UGH THE DOLLAR FACTOR HAS BEEN AT THE TOP SINCE AT LEAST THE 17TH CENTURY this is a non-issue here

available for sporting events (underrated aerosmith bootlegs I have owned), Tuesday, 26 February 2013 15:17 (eleven years ago) link

its almost like things are the exact opposite now to how they once were. in the analog era the big companies broke ground and made jaws drop and now it seems like the tiniest labels are the ones revolutionizing digital. the experimental/mod classical/electronic niche labels. i wish michael mayer produced death metal.

scott seward, Tuesday, 26 February 2013 15:20 (eleven years ago) link

No, obviously, caring about, thinking about, and talking about sound quality is somehow antithetical to the idea of beautiful pop music flowing thick, golden and democratic from cheap sound sources clutched by beaming children. Every time you complain about a squashed transient, an innocent pop listener feels a chill from your creeping decrepitude. Stop hurting people.

Clarke B., Tuesday, 26 February 2013 15:23 (eleven years ago) link

i wish michael mayer produced death metal.

the decline of death metal production and the effect of range compression* on the genre is the saddest thing. finding a band whose production and mastering hasn't ironed out all the air is like finding a needle in a haystack.

*would people please note: this is not the same thing as "compression." Compression is awesome! Tape compression is hugely important in the history of pop music! "Dynamic Range Compression" is a discreet phenomenon, different deal.

available for sporting events (underrated aerosmith bootlegs I have owned), Tuesday, 26 February 2013 15:26 (eleven years ago) link

Aero, Scott: I would LOVE some recommendations on beautifully recorded death metal records.

Clarke B., Tuesday, 26 February 2013 15:27 (eleven years ago) link

yeah, its rough. and i lied before because i DO hold on to metal CDs that sound terrible because i like the bands and music.

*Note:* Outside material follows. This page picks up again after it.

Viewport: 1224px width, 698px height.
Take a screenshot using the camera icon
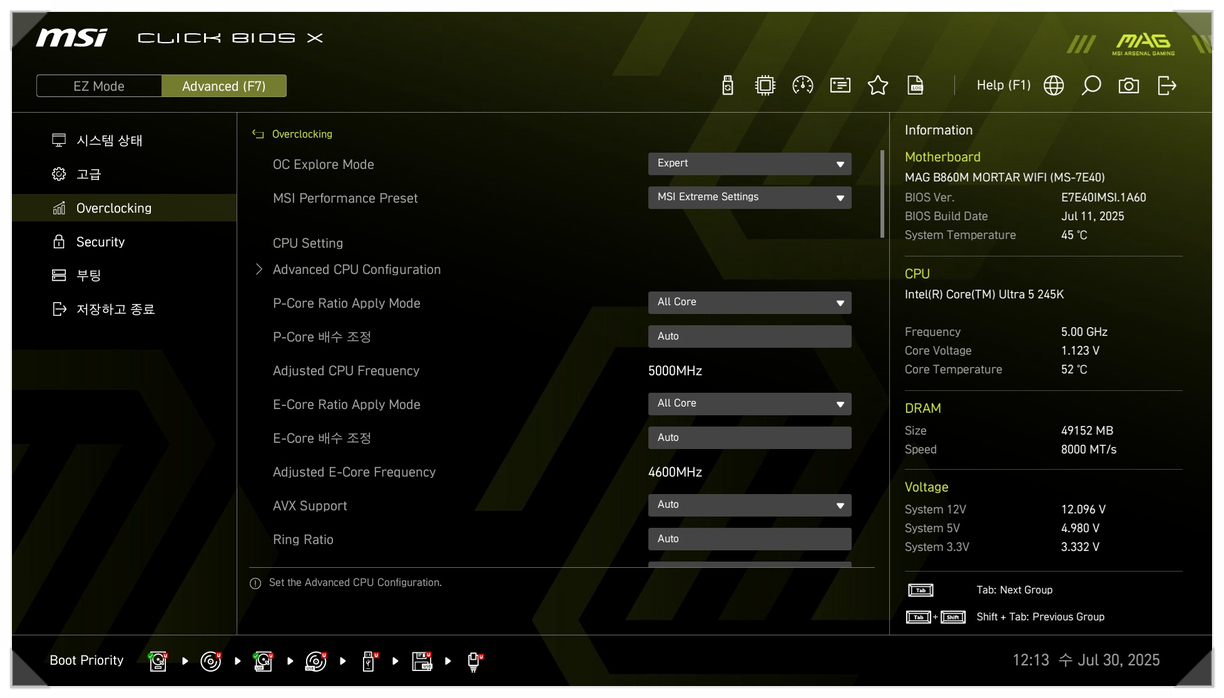[1129, 86]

and yeah compression was a 70's rocker's best friend. need to make the distinction.

x-post

scott seward, Tuesday, 26 February 2013 15:29 (eleven years ago) link

UGH THE DOLLAR FACTOR HAS BEEN AT THE TOP SINCE AT LEAST THE 17TH CENTURY this is a non-issue here

― available for sporting events (underrated aerosmith bootlegs I have owned), Tuesday, February 26, 2013 10:17 AM (11 minutes ago) Bookmark Flag Post Permalink

Is there no distinguishing factor between the core motivations of artists and labels in the pop landscape?

Evan, Tuesday, 26 February 2013 15:31 (eleven years ago) link

skot/smithy what other metal genres do you think are shitty recorded now? (or indeed well recorded)

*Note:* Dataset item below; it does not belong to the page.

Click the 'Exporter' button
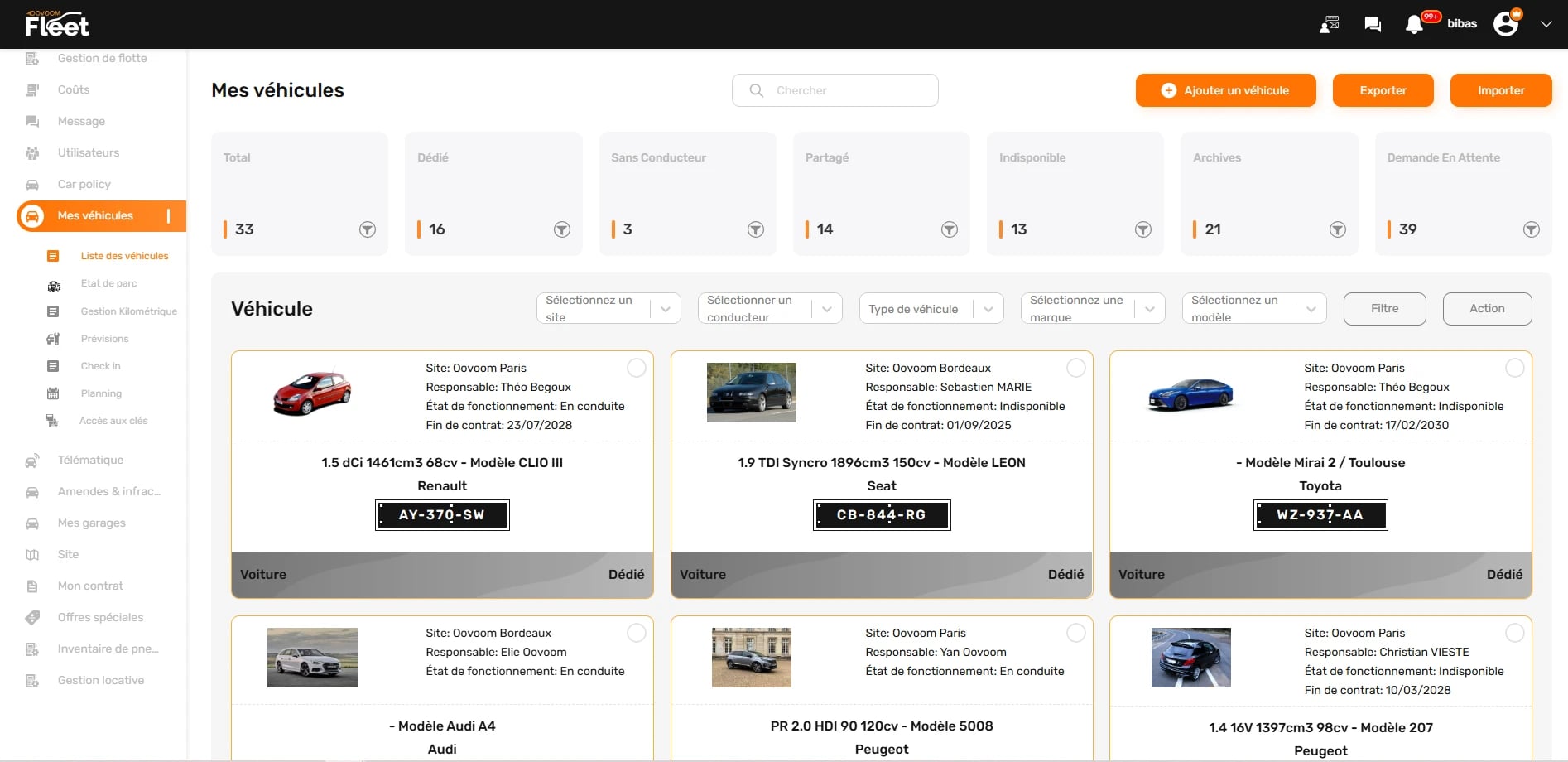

Vote in the ILM 70s poll please! (Algerian Goalkeeper), Tuesday, 26 February 2013 15:34 (eleven years ago) link

I think doom bands are the ones paying the closest attention to sound. then USBM bands, which makes me wish I gave a shit about USBM. European black metal is stuck in if-it-ain't-broke-don't-fix-it mode, which is fine I guess, it's just impossible to stay interested. Ride for Revenge records sound awesome though. However from your classic clarity-of-sound standpoint they sound like absolute shit.

available for sporting events (underrated aerosmith bootlegs I have owned), Tuesday, 26 February 2013 15:42 (eleven years ago) link

I'm listening to a new record recorded at albini's and dmm at abbey road, so good, so rocking

in a chef-driven ambulance (upper mississippi sh@kedown), Tuesday, 26 February 2013 15:47 (eleven years ago) link

Kurt Ballou has a rep for basically doing one thing, but he does it really well. Also, Zeuss mixed the new Suffocation record and it sounds terrific - much better than their previous album.

誤訳侮辱, Tuesday, 26 February 2013 15:48 (eleven years ago) link

yeah i was gonna say doom too. maybe they are more old school in general.

i'd still say if you were gonna record a death metal album save your pennies and head to sweden. or finland. or somewhere else cold. they just seem more sympatico there. there are people there who only do metal. or do lots of metal anyway.

scott seward, Tuesday, 26 February 2013 15:50 (eleven years ago) link

I love the way Embrace the Emptiness by Evoken sounds. I just picked it up on vinyl recently... Lots of space, clarity, but still thick.

Clarke B., Tuesday, 26 February 2013 15:51 (eleven years ago) link

i was a big fan of kurt's early non-converge stuff. kinda lost touch with newer stuff he's recorded. he knows how to do loud well.

scott seward, Tuesday, 26 February 2013 15:51 (eleven years ago) link

yeah Evoken records sound fucking badass, agreed.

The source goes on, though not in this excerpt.